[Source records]
+ + + + + + +
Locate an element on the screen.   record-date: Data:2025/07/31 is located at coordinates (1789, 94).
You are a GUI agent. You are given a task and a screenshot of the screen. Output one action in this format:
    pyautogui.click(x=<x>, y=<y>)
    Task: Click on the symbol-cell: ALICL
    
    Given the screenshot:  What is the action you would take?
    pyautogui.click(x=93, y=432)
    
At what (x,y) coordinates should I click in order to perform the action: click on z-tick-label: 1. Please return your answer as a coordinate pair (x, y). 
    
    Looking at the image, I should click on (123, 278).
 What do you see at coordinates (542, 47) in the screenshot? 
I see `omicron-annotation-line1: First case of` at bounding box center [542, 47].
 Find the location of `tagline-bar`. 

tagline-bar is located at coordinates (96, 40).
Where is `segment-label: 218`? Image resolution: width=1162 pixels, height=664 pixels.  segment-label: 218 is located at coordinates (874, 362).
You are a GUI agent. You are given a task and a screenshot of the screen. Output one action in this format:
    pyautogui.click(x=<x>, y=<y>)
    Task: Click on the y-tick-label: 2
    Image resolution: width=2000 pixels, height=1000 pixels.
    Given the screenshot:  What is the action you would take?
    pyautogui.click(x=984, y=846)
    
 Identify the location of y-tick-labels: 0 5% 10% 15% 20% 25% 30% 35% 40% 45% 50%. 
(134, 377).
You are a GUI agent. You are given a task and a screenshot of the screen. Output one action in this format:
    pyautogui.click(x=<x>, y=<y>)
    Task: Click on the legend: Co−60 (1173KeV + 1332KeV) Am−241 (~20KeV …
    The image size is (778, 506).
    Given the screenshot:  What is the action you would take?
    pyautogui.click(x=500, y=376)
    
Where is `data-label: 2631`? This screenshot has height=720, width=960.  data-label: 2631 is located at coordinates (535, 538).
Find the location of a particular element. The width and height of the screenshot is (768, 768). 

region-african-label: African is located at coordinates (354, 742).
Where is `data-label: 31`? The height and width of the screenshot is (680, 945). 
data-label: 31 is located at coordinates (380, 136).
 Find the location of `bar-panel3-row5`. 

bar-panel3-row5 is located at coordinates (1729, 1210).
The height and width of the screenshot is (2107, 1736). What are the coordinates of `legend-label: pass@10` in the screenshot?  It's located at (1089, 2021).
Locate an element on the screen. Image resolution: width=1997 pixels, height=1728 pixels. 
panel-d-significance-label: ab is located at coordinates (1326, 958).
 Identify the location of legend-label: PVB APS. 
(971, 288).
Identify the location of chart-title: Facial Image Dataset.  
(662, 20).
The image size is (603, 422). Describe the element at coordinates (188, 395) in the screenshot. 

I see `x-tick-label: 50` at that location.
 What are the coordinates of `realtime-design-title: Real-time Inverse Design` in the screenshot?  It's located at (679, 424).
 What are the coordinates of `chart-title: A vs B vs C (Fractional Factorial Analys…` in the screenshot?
+ + + + + + +
* What you need to do
Please copy out, word for word, the stretch of the records from their first line through the line containing "center [542, 47].", with both ends included.

* Exercise output
Locate an element on the screen.   record-date: Data:2025/07/31 is located at coordinates (1789, 94).
You are a GUI agent. You are given a task and a screenshot of the screen. Output one action in this format:
    pyautogui.click(x=<x>, y=<y>)
    Task: Click on the symbol-cell: ALICL
    
    Given the screenshot:  What is the action you would take?
    pyautogui.click(x=93, y=432)
    
At what (x,y) coordinates should I click in order to perform the action: click on z-tick-label: 1. Please return your answer as a coordinate pair (x, y). 
    
    Looking at the image, I should click on (123, 278).
 What do you see at coordinates (542, 47) in the screenshot? 
I see `omicron-annotation-line1: First case of` at bounding box center [542, 47].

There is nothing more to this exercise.